Le retour au travail avec des directives de distanciation sociale et des restrictions de capacité présente son propre lot de défis, de sorte que les membres du personnel doivent rester flexibles. L’équipe de Mme Savage Stevens utilisera Outlook pour planifier le travail en deux équipes. L’utilisation de toutes les salles de culture de tissus et d’équipement sera planifiée à l’aide d’une plateforme Web appelée Lab Agenda. Si une éclosion de COVID-19 se produit, l’équipe saura quells membres du personnel ont été potentiellement exposés.
« De manière générale, il est bon d’être aussi flexible que possible. Nous devons trouver un moyen de nous adapter à cette nouvelle normalité », affirme Mme Savage Stevens.
Mise à profit des temps d’arrêt
Si vous ne pouvez pas entrer dans un laboratoire ou si votre recherche est mise en suspens, utilisez ce temps supplémentaire pour réfléchir à des améliorations de processus. Trouvez des occasions de formation; des cours en ligne gratuits sont offerts par Coursera et edX. Traitez des données expérimentales. Publiez des articles ou soumettez des demandes de subvention. Concevez de nouvelles expériences.
Mme Sayles a profité de son temps libre pour suivre un cours de programmation informatique de base pour l’aider à effectuer l’analyse des données pour un prochain dépistage de drogues à l’UCSF.
Vous n’aurez peut-être pas besoin de vous aventurer au-delà de votre propre équipe pour transmettre vos connaissances et vos idées.
Mme Savage Stevens a expliqué qu’elle et son équipe se sont tournées vers les experts en la matière de l’OHSU pour offrir des occasions de formation à l’ensemble de l’équipe.

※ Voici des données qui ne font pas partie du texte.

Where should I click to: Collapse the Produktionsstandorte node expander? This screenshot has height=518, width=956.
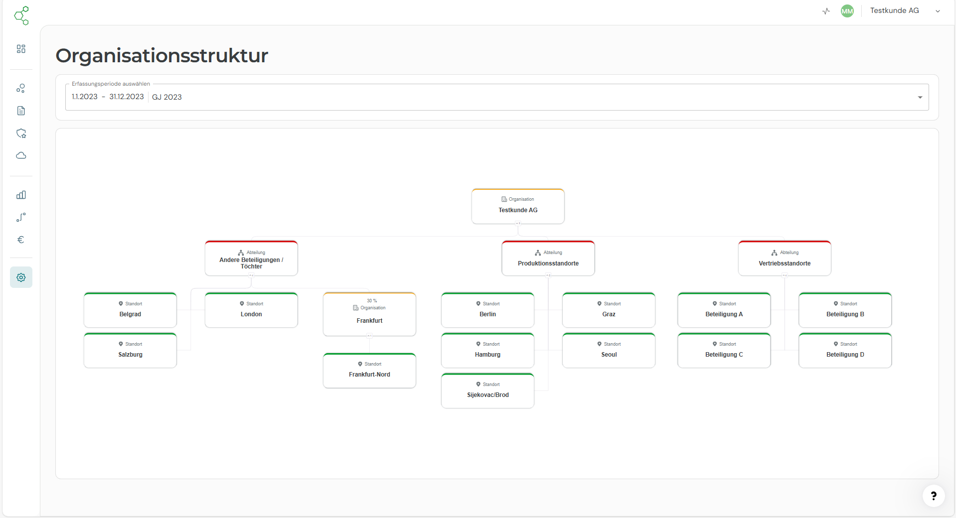[548, 275]

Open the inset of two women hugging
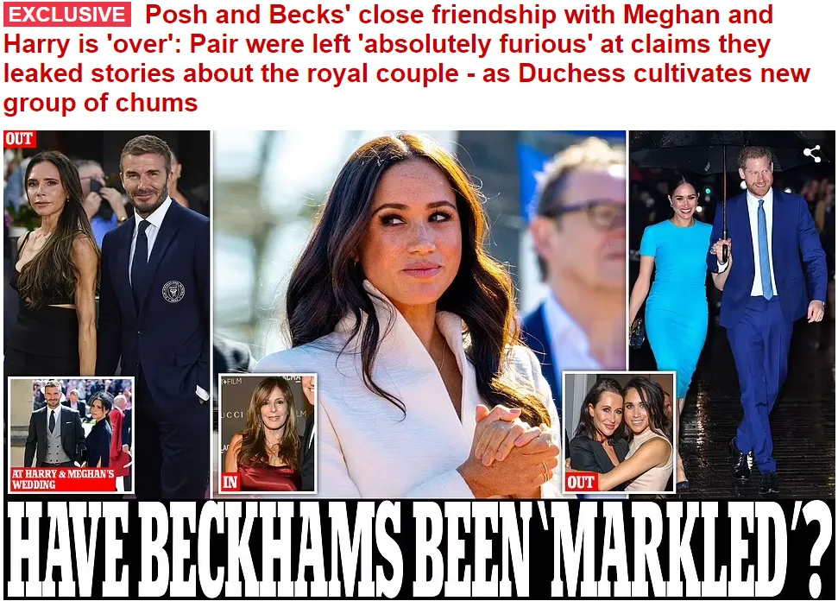pos(620,433)
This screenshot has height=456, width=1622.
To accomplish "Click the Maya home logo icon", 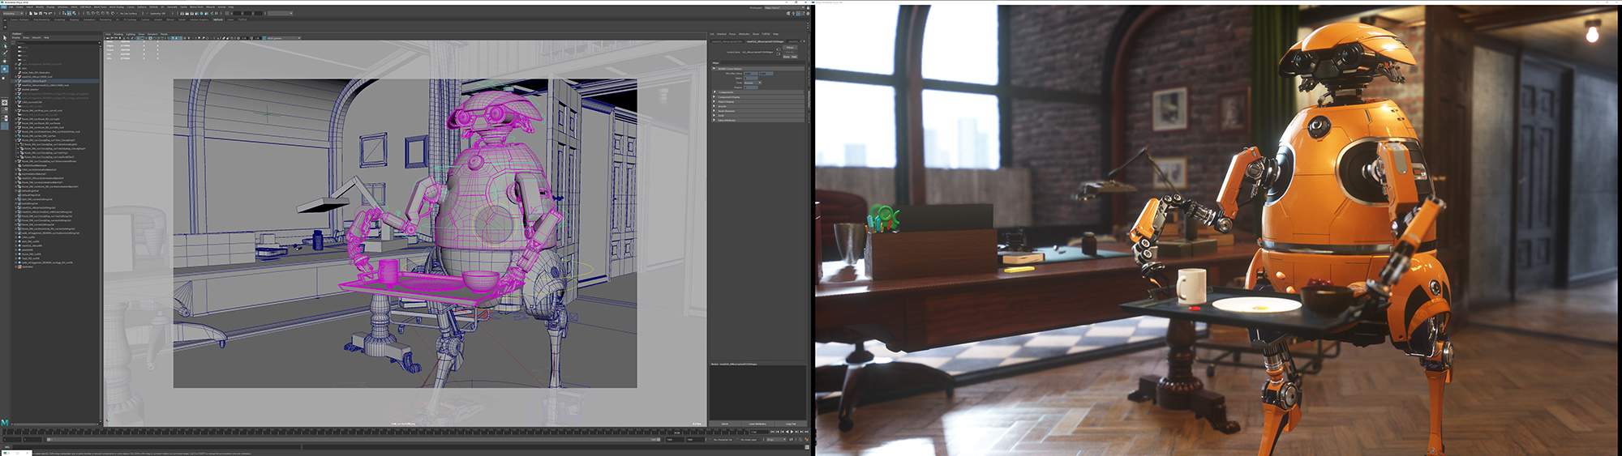I will 5,423.
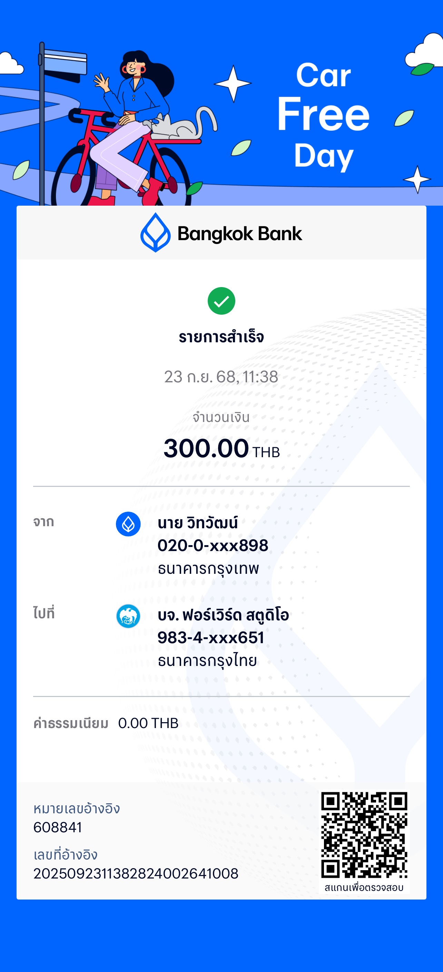The height and width of the screenshot is (972, 443).
Task: Click recipient name บจ. ฟอร์เวิร์ด สตูดิโอ
Action: (x=223, y=615)
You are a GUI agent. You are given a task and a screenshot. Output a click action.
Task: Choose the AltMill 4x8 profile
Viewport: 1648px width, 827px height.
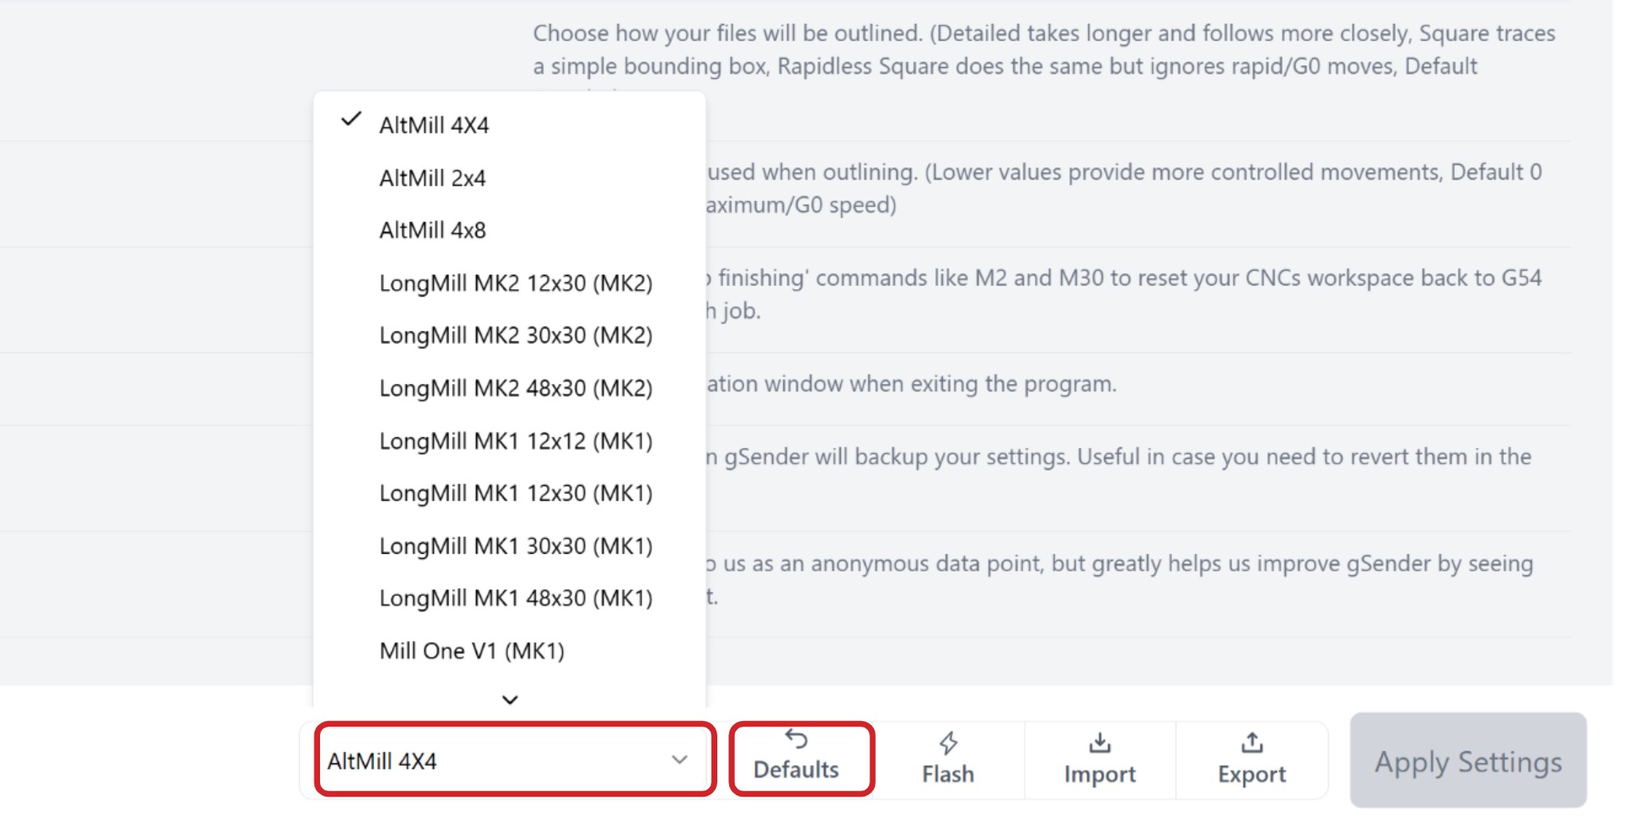point(432,230)
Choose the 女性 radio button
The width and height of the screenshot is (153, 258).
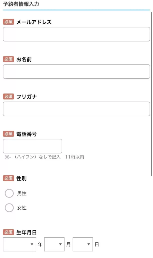(9, 208)
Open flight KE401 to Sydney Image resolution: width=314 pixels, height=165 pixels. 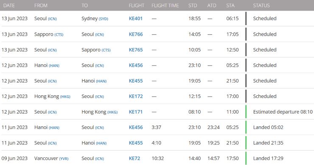(136, 18)
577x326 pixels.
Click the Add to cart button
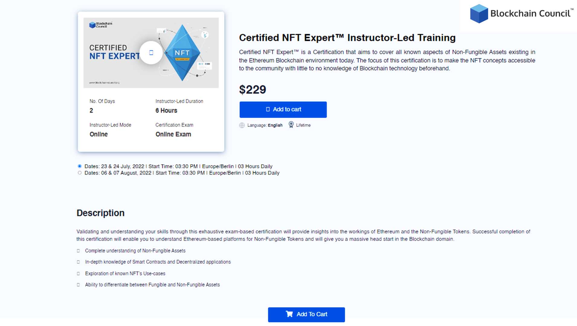283,109
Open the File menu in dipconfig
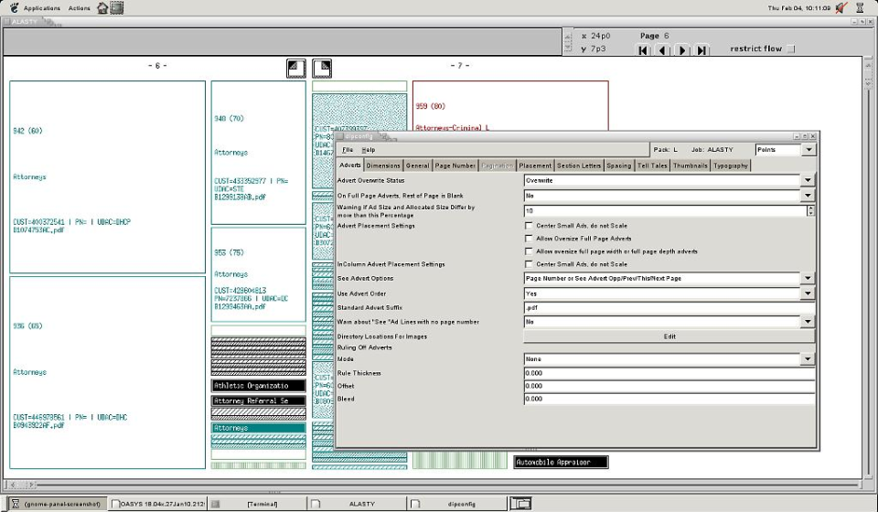The image size is (878, 512). point(348,149)
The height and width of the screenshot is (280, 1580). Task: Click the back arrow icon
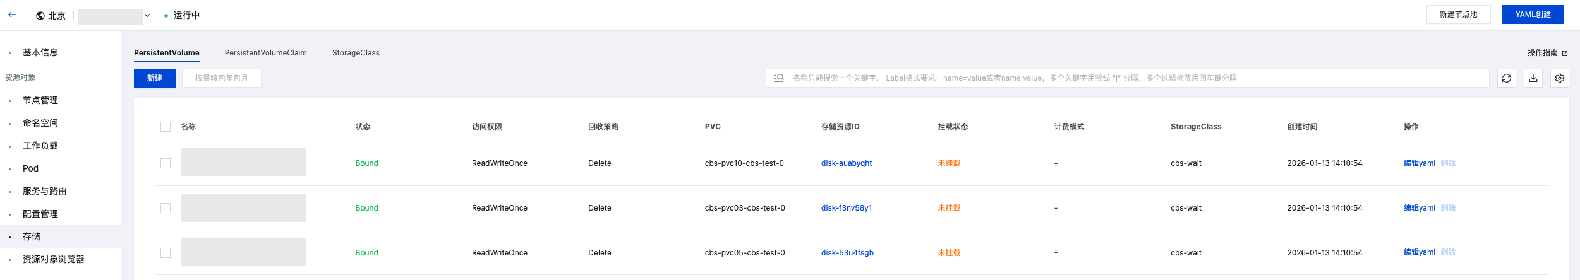12,15
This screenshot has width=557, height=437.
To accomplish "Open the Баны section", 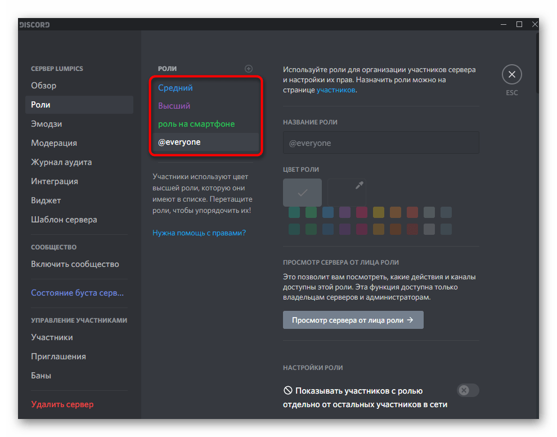I will (x=41, y=376).
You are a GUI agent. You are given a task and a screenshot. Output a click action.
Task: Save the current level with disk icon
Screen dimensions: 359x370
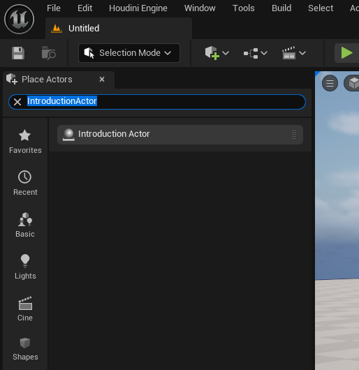point(18,53)
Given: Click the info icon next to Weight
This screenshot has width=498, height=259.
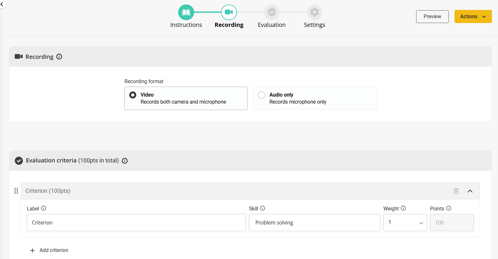Looking at the screenshot, I should (x=403, y=208).
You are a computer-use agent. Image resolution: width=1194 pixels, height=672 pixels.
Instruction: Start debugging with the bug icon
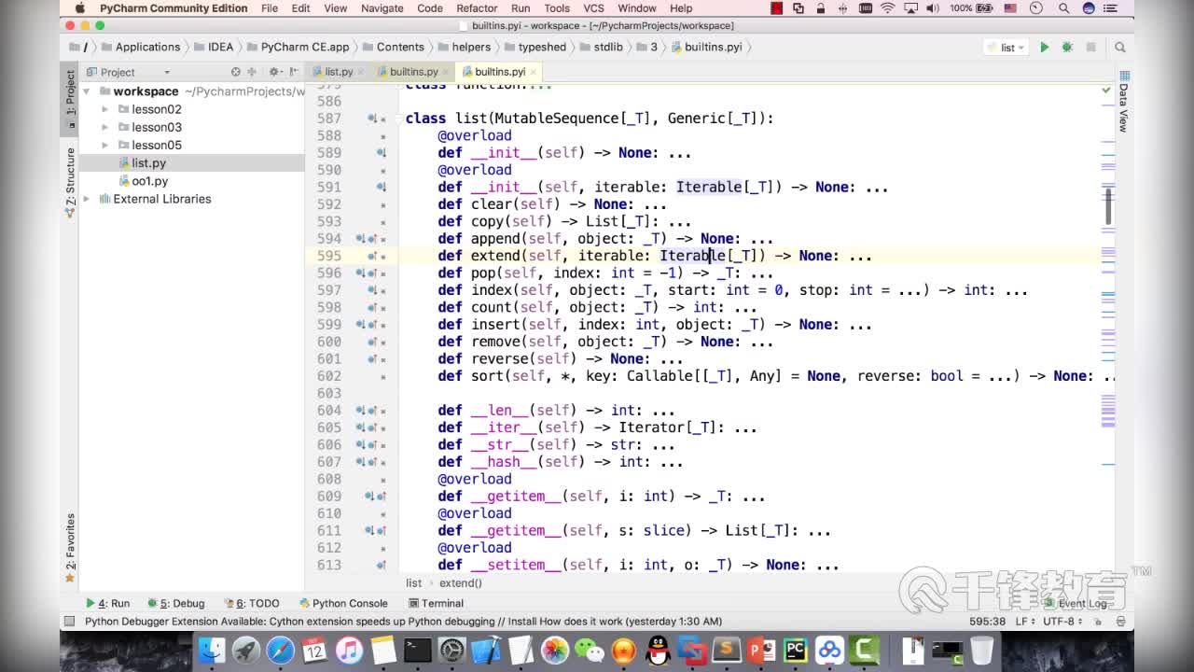pos(1067,47)
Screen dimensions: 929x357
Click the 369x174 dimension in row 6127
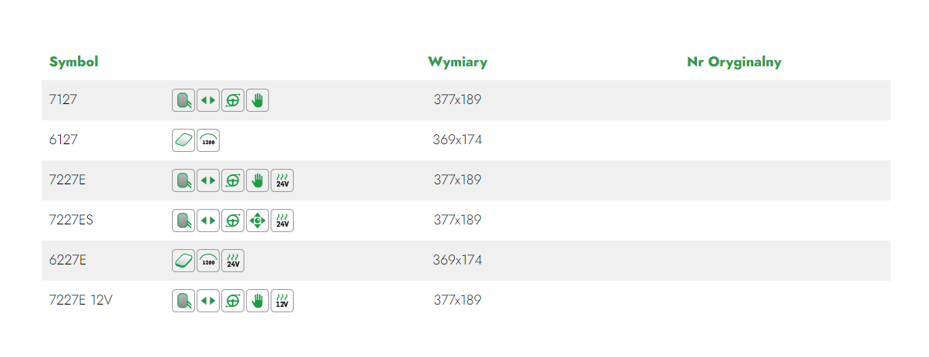pos(458,140)
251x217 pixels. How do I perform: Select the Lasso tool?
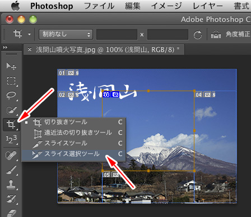pyautogui.click(x=11, y=96)
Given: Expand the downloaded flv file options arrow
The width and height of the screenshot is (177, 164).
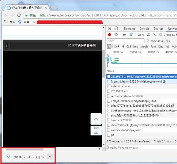Looking at the screenshot, I should click(x=50, y=157).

Elles ont également profité de ce temps pour explorer des sujets qu’elles n’auraient peut-être pas abordés autrement, par exemple en invitant un conférencier externe pour en savoir plus sur les disparités en matière de soins de santé. « Cette situation nous ouvre les yeux sur la façon dont nous pouvons collaborer avec les autres », affirme Samantha Savage Stevens.
Soutien de votre équipe
Les employés auront besoin de différents niveaux de soutien pour s’adapter au changement. « Ne supposez pas que tous disposent de la technologie requise ou que leur équipement est pleinement fonctionnel », recommande Jason Dong, analyste exécutif de projets à l’Institut de recherche cardiovasculaire, à l’UCSF. Il a dû remplacer son disque dur avant de pouvoir travailler efficacement à domicile et l’un de ses collègues n’avait pas d’ordinateur portable ou de service sans fil à la maison avant d’être obligé de rester chez lui.
Tenez compte du moral de votre équipe. Certaines personnes peuvent ne pas avoir de famille à proximité ou être nouvelles dans la région. Créez des occasions d’établir des liens virtuellement. « Nous avons un dîner sur Zoom tous les jours et un cinq à sept sur Zoom tous les vendredis pour savoir comment tout le monde va », raconte Leanne Sayles.
Mme Sayles recommande de faire comprendre à votre équipe que vous allez vous en sortir. Elle explique qu’il faut être flexible. Une mentalité d’équipe patiente et compréhensive peut vous aider à surmonter même les défis les plus difficiles – ensemble.